**What you should do:** Arrange every line of the data below as a numbered list, dropping blank lines and leaving the pictures out.

**Element lookup data:**
=-=-=

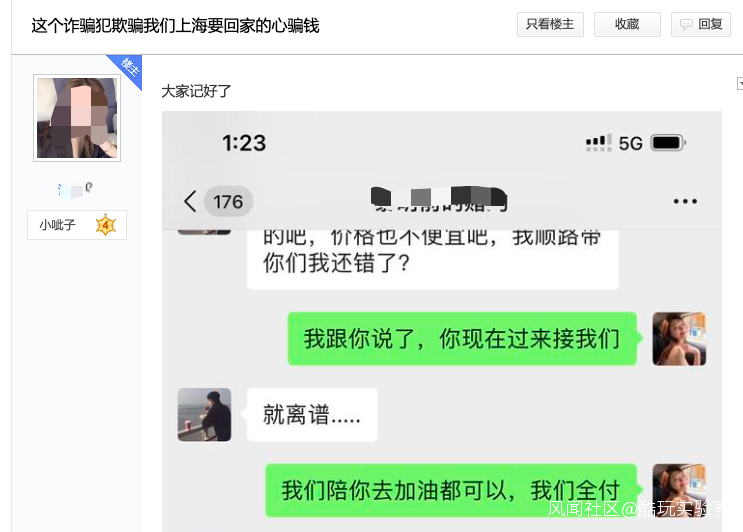Expand the dropdown arrow at post edge
Viewport: 743px width, 532px height.
point(740,84)
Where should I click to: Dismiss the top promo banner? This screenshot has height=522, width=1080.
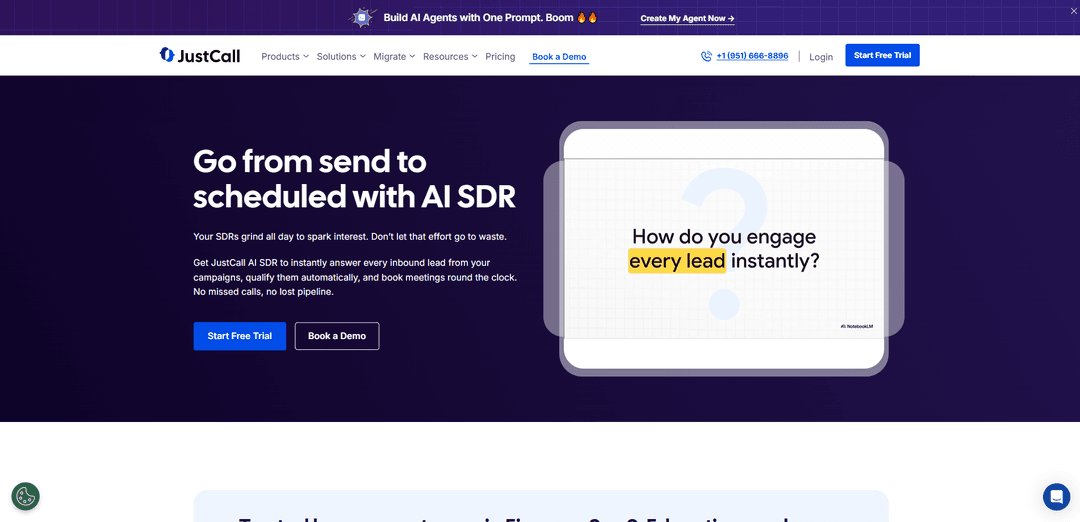1070,12
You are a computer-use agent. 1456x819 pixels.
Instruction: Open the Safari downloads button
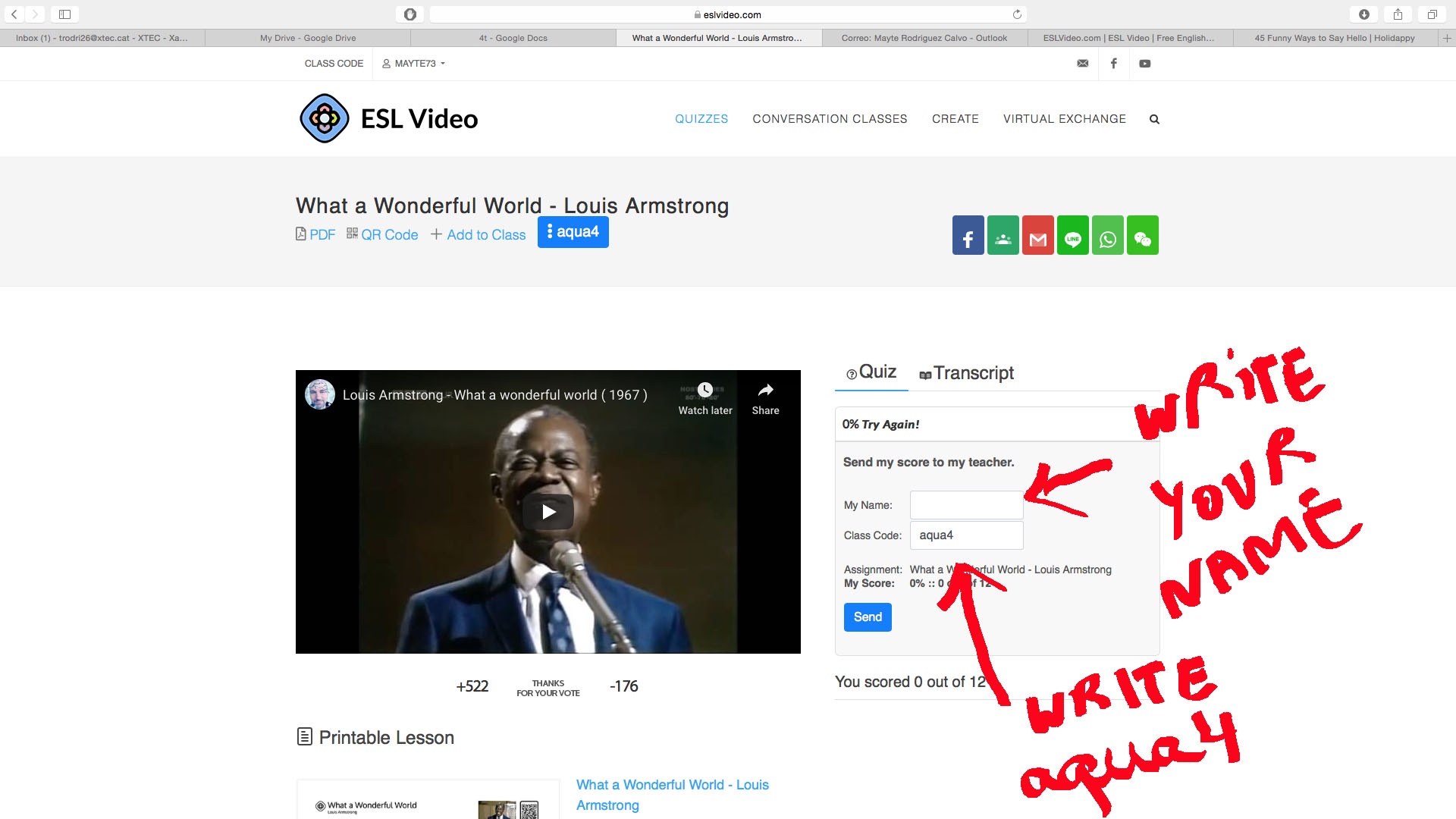pyautogui.click(x=1363, y=14)
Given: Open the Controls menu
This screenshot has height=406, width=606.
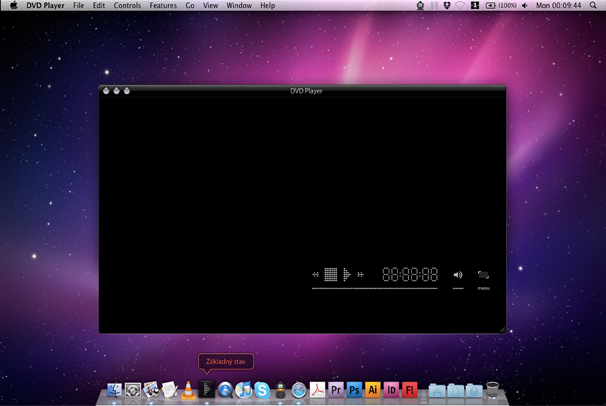Looking at the screenshot, I should (127, 6).
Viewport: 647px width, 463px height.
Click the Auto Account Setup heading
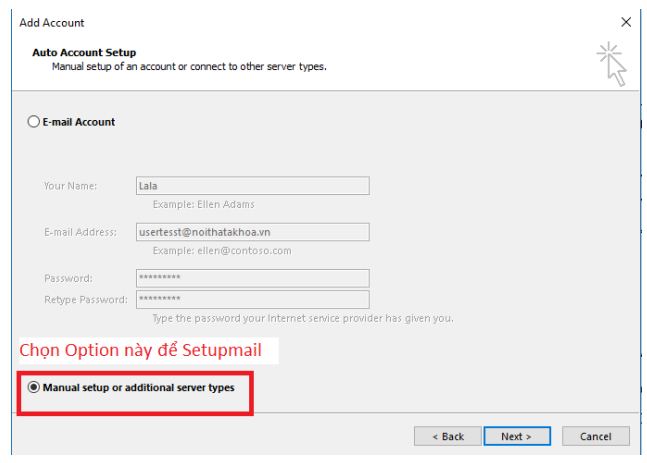coord(84,52)
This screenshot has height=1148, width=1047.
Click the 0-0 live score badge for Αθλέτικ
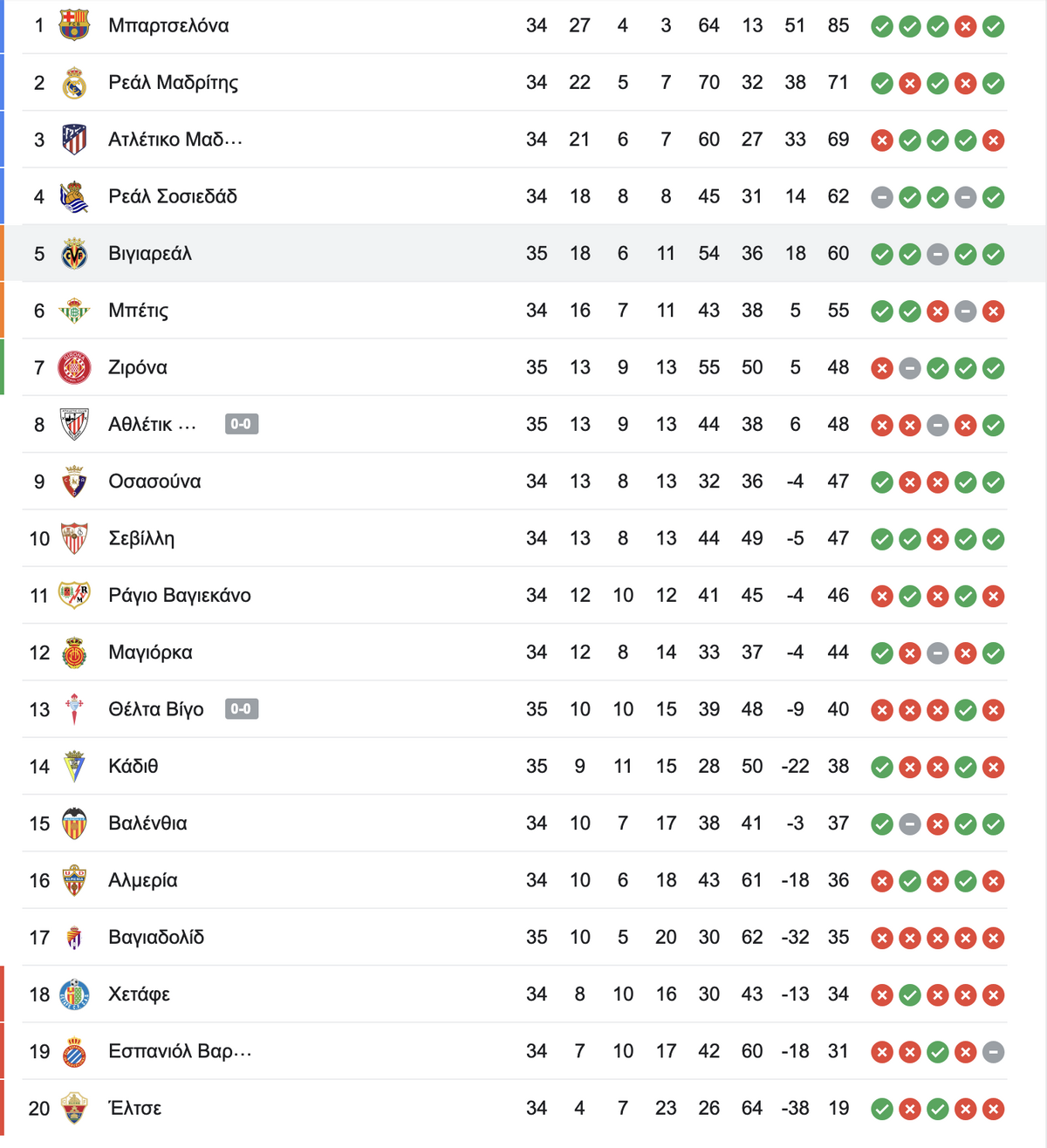(242, 425)
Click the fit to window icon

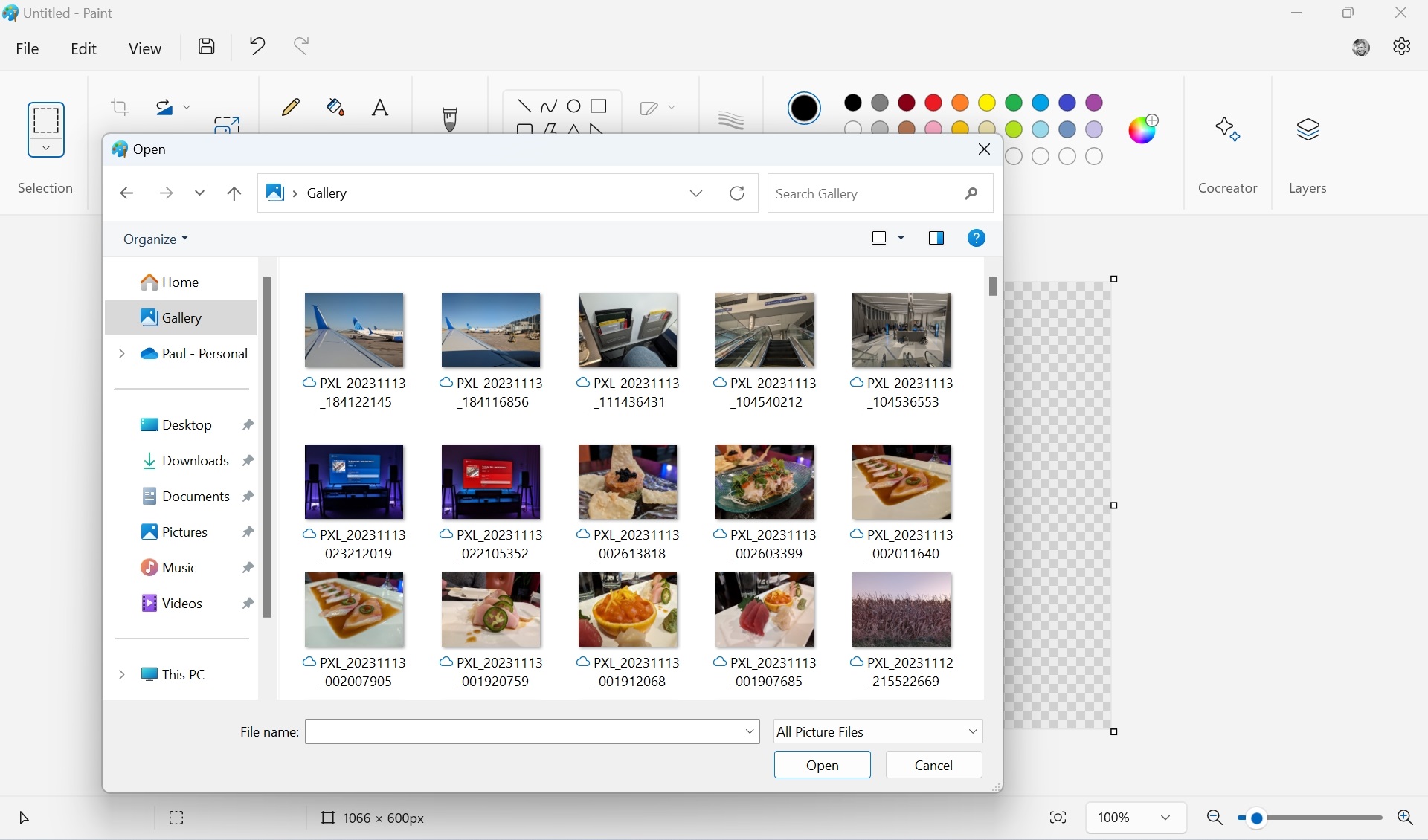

=-=-=

**Complete output:**
1. Expand the dropdown arrow at post edge
2. Viewport: 743px width, 532px height.
3. point(740,84)
4. Where should I click to: Dismiss the top promo banner? This screenshot has height=522, width=1080.
5. 1070,12
6. You are a computer-use agent. 1456x819 pixels.
7. Instruction: Open the Safari downloads button
8. pyautogui.click(x=1363, y=14)
9. Given: Open the Controls menu
10. This screenshot has height=406, width=606.
11. Looking at the screenshot, I should (127, 6).
12. Viewport: 647px width, 463px height.
13. Click the Auto Account Setup heading
14. coord(84,52)
15. This screenshot has height=1148, width=1047.
16. Click the 0-0 live score badge for Αθλέτικ
17. (242, 425)
18. Click the fit to window icon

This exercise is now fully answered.